-
You will need:
- Vagrant (1.2.2 or later)
- VirtualBox (4.2.12 or later)
- A git client
- An ssh client if not build in, Windows users see this.
- To be able to download about 900MB of data on the first run
-
Check out this repo.
git clone git://github.com/CPAN-API/metacpan-developer.git
-
Set Up repositories
Make a 'metacpan' directory at the same level and check out the repositories which will be shared into the virtual machine to create a structure like this:
├── metacpan │ ├── cpan-api │ ├── metacpan-explorer │ ├── metacpan-puppet │ └── metacpan-web └── metacpan-developer
Below we are cloning the official repositories as read only - you could of course either fork any of these, or just add your own fork as a remote to push to.

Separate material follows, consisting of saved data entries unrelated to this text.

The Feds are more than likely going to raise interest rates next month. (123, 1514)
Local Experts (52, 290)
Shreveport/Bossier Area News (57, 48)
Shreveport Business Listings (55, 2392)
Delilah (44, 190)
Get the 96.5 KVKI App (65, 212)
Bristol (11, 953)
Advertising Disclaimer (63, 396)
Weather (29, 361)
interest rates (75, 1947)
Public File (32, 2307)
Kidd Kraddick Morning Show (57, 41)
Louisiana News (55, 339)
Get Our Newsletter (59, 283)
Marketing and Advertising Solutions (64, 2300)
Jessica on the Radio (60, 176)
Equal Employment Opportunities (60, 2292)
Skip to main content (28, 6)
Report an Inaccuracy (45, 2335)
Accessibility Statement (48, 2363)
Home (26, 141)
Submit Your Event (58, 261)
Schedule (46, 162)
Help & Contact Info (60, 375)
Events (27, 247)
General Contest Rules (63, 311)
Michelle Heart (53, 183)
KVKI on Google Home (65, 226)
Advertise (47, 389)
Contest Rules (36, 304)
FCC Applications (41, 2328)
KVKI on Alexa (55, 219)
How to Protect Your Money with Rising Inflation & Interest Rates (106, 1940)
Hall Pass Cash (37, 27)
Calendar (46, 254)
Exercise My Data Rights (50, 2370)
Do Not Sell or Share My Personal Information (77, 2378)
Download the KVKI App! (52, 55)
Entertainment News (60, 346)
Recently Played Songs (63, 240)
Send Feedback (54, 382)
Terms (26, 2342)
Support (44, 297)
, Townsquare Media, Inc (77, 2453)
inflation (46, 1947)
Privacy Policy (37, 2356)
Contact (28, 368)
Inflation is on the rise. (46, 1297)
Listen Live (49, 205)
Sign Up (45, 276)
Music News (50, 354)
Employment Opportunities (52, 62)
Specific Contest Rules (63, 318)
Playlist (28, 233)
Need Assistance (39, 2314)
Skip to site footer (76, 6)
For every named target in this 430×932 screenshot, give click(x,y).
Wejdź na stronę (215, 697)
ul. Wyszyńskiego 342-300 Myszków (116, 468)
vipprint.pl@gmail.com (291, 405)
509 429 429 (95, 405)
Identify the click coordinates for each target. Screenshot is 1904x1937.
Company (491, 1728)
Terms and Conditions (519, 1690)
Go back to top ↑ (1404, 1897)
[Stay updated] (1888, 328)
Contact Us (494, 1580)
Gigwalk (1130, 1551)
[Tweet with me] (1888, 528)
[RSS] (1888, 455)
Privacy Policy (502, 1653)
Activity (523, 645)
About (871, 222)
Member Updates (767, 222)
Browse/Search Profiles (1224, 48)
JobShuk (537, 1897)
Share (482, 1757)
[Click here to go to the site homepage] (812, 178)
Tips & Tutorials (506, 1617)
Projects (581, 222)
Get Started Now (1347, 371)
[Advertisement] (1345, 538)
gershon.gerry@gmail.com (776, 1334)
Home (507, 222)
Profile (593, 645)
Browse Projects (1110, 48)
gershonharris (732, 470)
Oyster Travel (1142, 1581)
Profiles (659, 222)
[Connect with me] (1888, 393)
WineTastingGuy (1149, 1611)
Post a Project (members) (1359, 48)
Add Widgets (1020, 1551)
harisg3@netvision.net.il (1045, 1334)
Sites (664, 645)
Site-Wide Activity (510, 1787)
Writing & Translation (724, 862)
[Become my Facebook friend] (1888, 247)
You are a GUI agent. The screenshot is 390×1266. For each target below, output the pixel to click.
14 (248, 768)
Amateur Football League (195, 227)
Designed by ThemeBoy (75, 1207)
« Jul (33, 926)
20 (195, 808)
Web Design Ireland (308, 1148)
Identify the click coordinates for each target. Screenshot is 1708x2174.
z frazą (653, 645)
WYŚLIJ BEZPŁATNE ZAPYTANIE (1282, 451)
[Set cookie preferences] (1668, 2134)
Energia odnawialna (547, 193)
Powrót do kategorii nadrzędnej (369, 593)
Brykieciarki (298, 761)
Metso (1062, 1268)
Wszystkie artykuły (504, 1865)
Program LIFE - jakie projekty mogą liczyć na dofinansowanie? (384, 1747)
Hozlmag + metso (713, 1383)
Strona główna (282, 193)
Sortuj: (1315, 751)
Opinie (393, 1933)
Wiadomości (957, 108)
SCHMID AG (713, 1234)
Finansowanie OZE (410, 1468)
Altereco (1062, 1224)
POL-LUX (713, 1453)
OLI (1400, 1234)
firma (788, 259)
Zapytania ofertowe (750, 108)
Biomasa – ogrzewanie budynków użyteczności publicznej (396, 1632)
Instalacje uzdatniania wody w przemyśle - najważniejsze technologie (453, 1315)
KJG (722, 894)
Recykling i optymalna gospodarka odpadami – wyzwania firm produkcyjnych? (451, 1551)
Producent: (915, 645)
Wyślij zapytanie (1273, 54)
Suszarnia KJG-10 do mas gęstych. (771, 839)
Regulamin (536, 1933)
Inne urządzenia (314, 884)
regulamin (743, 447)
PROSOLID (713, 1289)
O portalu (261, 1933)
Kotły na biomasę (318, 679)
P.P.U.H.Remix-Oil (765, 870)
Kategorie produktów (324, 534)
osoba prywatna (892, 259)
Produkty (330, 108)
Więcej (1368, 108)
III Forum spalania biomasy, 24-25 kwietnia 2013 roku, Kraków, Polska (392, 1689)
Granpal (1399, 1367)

mkdir metacpan cd metacpan git clone git://github.com/CPAN-API/metacpan-puppet.git git clone git://github.com/CPAN-API/cpan-api.git git clone git://github.com/CPAN-API/metacpan-web.git git clone git://github.com/CPAN-API/metacpan-explorer.git cd ../metacpan-developer
-
Start the virtual machine (first run will download our .box disk image ~900MB)
vagrant up
-
Connect to the vm and run our puppet setup.
vagrant ssh sudo su - # to become root
-
A note about tuning VirtualBox
There is anecdotal evidence that some VirtualBox VMs consume a great deal of CPU time, even when idle. A metacpan VM normally consumes about 5% of CPU when idle.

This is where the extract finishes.